[start TEXT SEGMENT]

|
Universal Design Applied to Large Scale Assessments
Element #2. Precisely Defined Constructs
An important function of well-designed assessments is that they measure what they actually intend to measure. According to Popham and Lindheim (1980), "a test development project begins with a careful consideration of the skills or attitudinal characteristics proposed for measurement" (p. 3). Just as universally designed architecture removes physical, sensory, and cognitive barriers to all types of people in public and private structures, universally designed assessments remove all non-construct-oriented cognitive, sensory, emotional, and physical barriers. This is referred to as construct-irrelevant variance, "the degree to which test scores are affected by processes that are extraneous to its intended construct" (AERA, APA, NCME, 1999).
Recently, much controversy has surrounded the question of whether the use of particular accommodations invalidates the measurement of the constructs that a test is designed to measure. For example, different groups may define reading comprehension differently. Some may define it as constructing meaning from written text, while others may have a broader construct targeting comprehension and not how the information is obtained. The argument for the latter is especially provocative for students who are visually impaired. With fewer students learning Braille, more students use technological devices that read text. It could be argued that this is the only way for these students to comprehend meaning from text.
Resolution of such issues is hampered by the lack of a clear, generally accepted definition of the construct the test is designed to measure. Because scores on state tests often influence high-stakes decisions about whether a student will be promoted to the next grade or can graduate from high school, the need for clearly defined constructs is more critical than ever. And, once these constructs are defined, they need to be available to people who make decisions about how tests can be administered.

[end TEXT SEGMENT]
[start STORED DATA]

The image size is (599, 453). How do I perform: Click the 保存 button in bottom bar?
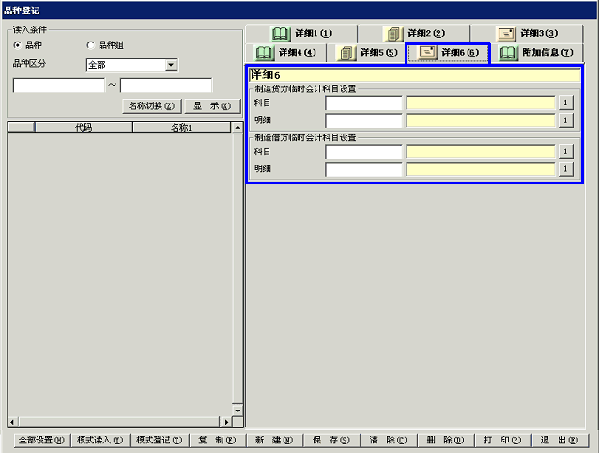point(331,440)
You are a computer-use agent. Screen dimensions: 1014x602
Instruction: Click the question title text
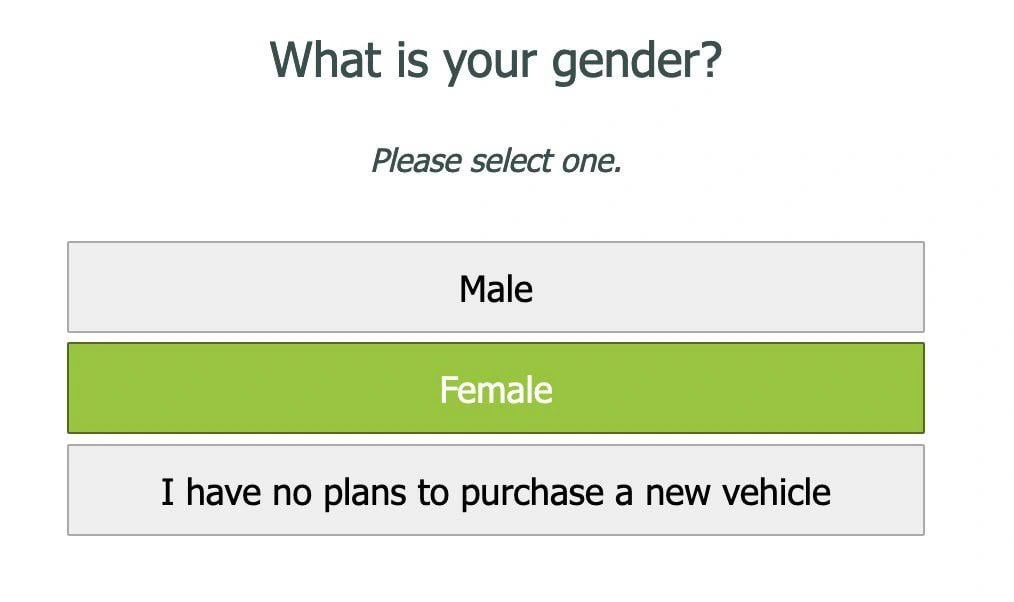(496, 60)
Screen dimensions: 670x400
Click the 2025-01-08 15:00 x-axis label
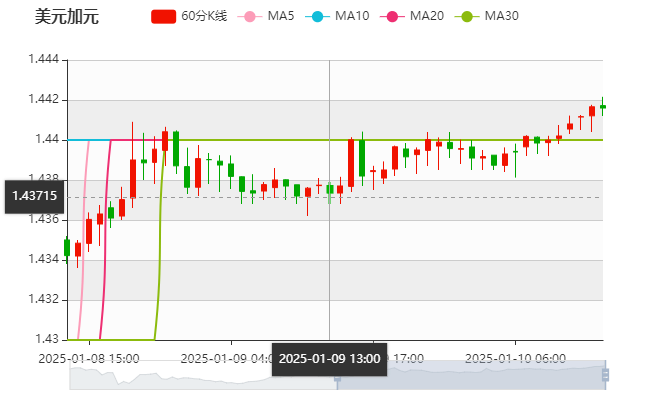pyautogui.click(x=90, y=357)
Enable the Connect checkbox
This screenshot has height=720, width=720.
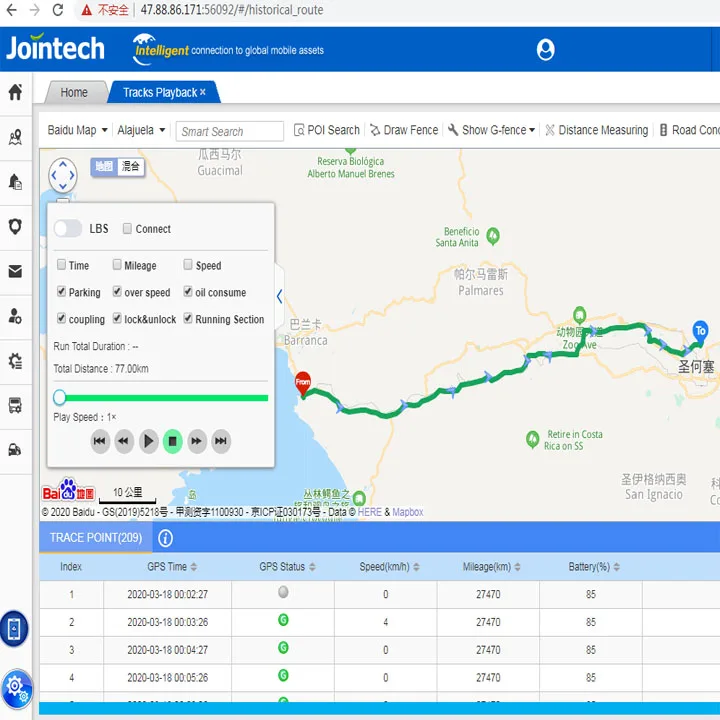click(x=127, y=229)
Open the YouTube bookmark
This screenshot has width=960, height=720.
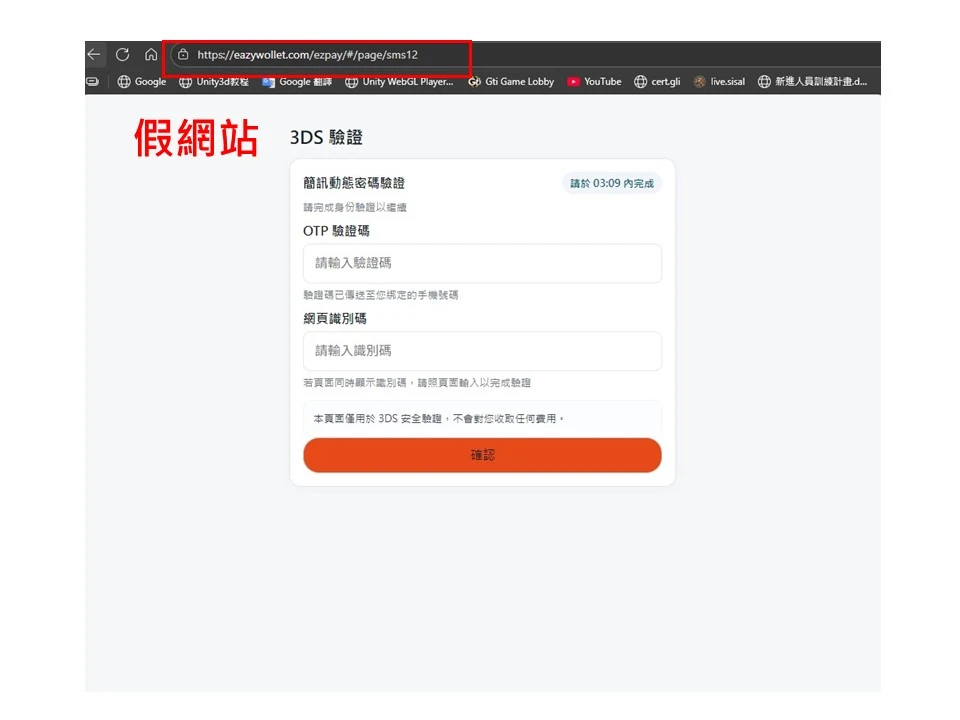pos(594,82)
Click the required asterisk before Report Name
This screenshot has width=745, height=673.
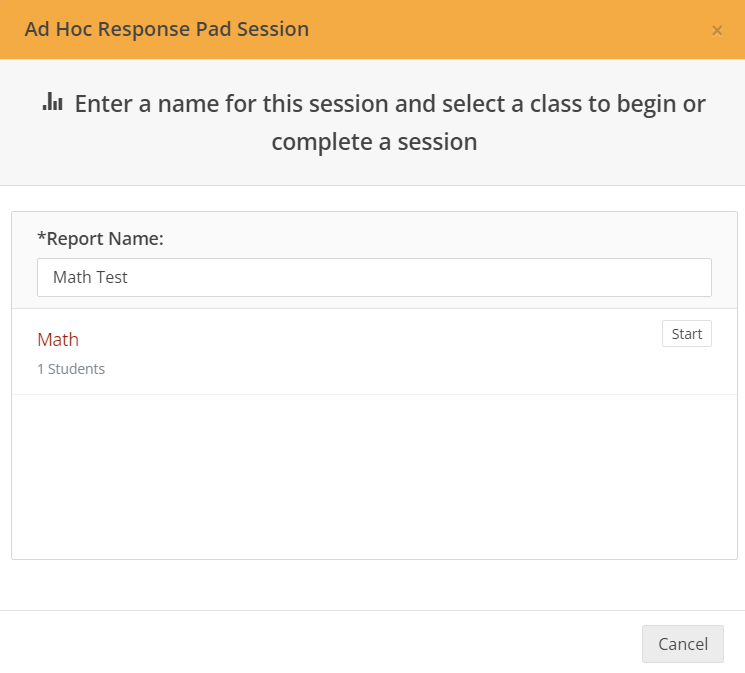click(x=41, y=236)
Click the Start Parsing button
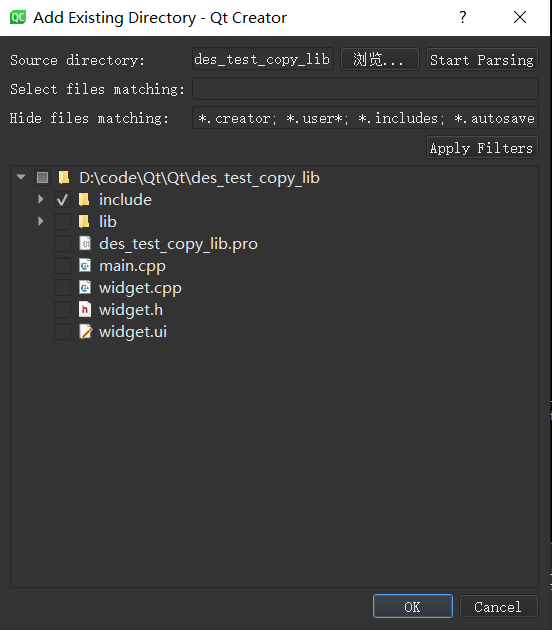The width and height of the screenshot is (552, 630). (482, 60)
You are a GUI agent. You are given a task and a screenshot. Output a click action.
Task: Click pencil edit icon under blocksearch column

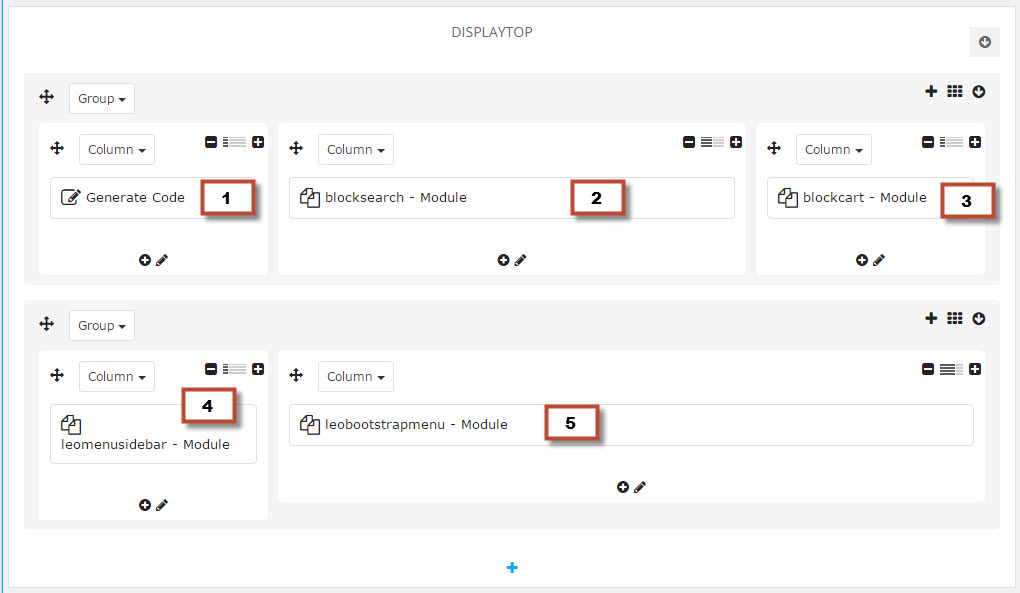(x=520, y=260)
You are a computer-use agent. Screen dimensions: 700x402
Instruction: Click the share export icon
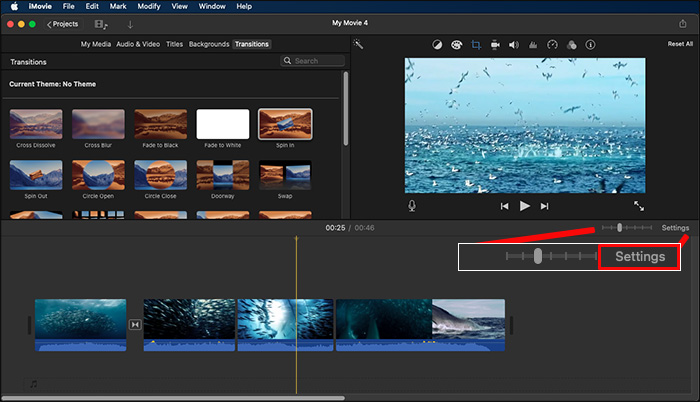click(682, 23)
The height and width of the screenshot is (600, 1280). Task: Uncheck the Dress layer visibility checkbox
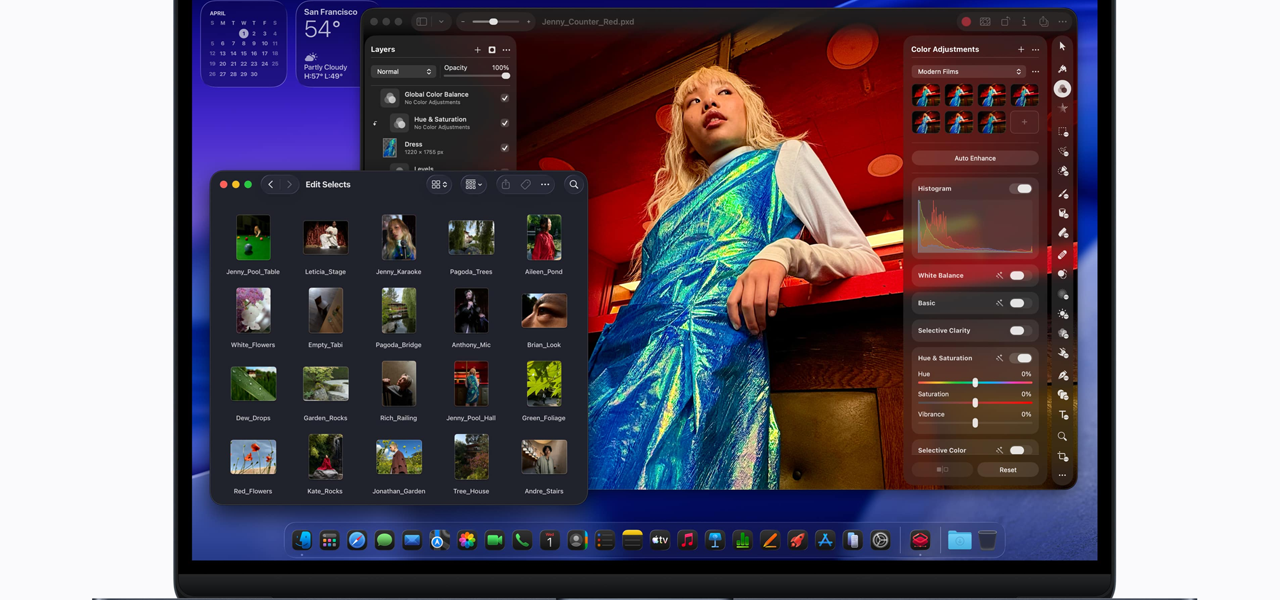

[end STORED DATA]

* [COMPLETE THE FOLLOWING]
a) Retype the passage on precisely defined constructs between "Recently, much controversy" and "meaning from text.", inclusive.
b) Translate this sentence from the passage on precisely defined constructs into Spanish: "For example, different groups may define reading comprehension differently."
The entries come from a different source than the passage on precisely defined constructs.

* [ANSWERS TO THE TASKS]
a)
Recently, much controversy has surrounded the question of whether the use of particular accommodations invalidates the measurement of the constructs that a test is designed to measure. For example, different groups may define reading comprehension differently. Some may define it as constructing meaning from written text, while others may have a broader construct targeting comprehension and not how the information is obtained. The argument for the latter is especially provocative for students who are visually impaired. With fewer students learning Braille, more students use technological devices that read text. It could be argued that this is the only way for these students to comprehend meaning from text.

b) Por ejemplo, distintos grupos pueden definir la comprensión lectora de manera diferente.